> Text:
——————————

[jbosstools-dev] Re: [Soa-tools-list] Example of why consistent jar usage is important

John Graham jgraham at redhat.com
Thu Feb 19 10:47:57 EST 2009


> That is something the user can fix then.

Can we document this somewhere in the product?

-- John

On Thu, 2009-02-19 at 16:42 +0100, Max Rydahl Andersen wrote:
> On 19-02-2009 07:54, Denny Xu wrote:
> > John and Max, today ESB cp container has been being in front of AS cp 
> > container on ESB project classpath, after you
> > create a esb project, you can look at the .classpath file, the default 
> > order is that the ESB cp container is in front of AS cp.
> >
> okey, sounds good...so what was the cause of the original error ?
> Does it just work outside the box ?
> > There might be a problem for a ESB client project, users might create 
> > a Java project as ESB client project and then
> > add ESB and AS library to the project with wrong order manually, so 
> > the wrong scout.jar would be loaded.

——————————

> What is asked:
**1)** In the mailing list message about classpath order, what is the default order of the containers on an ESB project classpath?
**2)** Extend the mailing list message about classpath order from its last line.

> Entries provided:
——————————

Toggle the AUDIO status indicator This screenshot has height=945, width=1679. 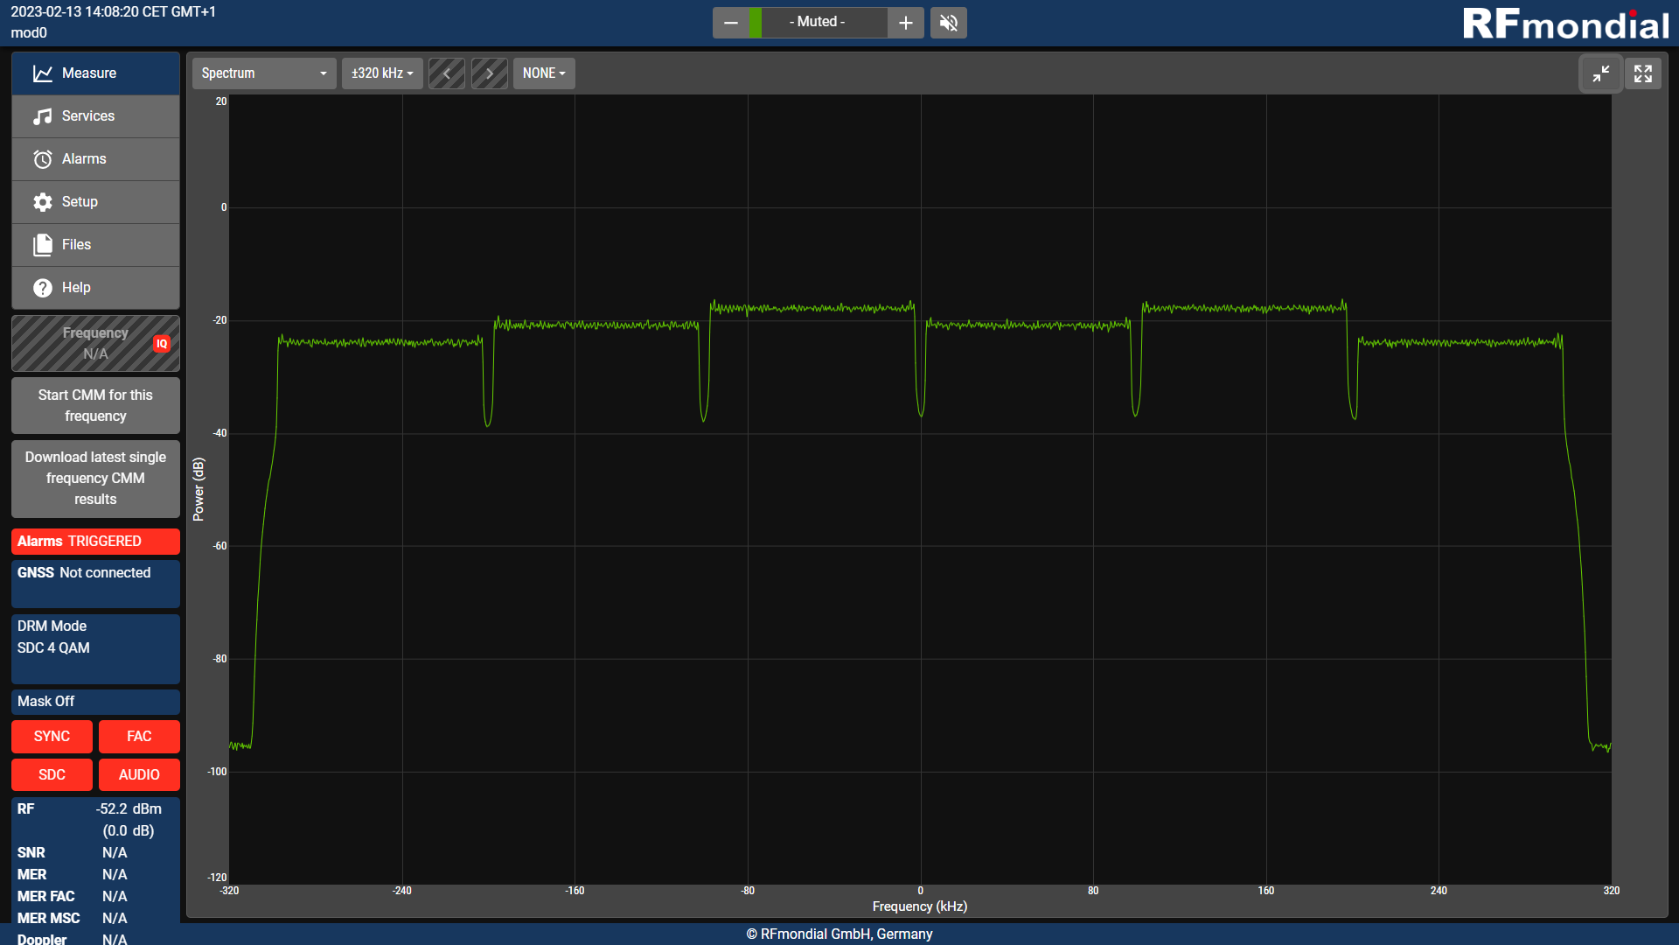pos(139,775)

——————————

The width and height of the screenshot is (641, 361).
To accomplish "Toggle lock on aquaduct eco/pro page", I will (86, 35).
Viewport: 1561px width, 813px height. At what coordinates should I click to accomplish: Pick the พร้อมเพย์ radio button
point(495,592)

——————————

> Answers to the exercises:
**1)** The ESB classpath container comes before the AS classpath container.

**2)**
> That is something the user can fix then.
> We can help by creating a "ESB client project" wizard (or facet?)
> 
> /max
> >
> > Denny
> >
> > John Graham wrote:
> >> Denny,
> >>
> >> Max and I discussed this, and for the time being (this release), we'd
> >> just like to move the ESB cp container ahead of the AS cp container on
> >> the project classpath. This will allow override libs in the ESB
> >> classpath container to be loaded first.
> >> Is this possible, and, if so, can you take care of this?
> >>
> >> -- John
> >>
> >> On Wed, 2009-02-18 at 21:56 +0800, Denny Xu wrote:
> >>> Max Rydahl Andersen wrote:
> >>>>>>> set up a development environment by
> >>>>>>> a standalone ESB runtime and there is not a ESB specified 
> >>>>>>> classpath container, how could he do?
> >>>>>> Eh - how do you do if there is not an ESB in the runtime ? You 
> >>>>>> would be in the same situation, right ?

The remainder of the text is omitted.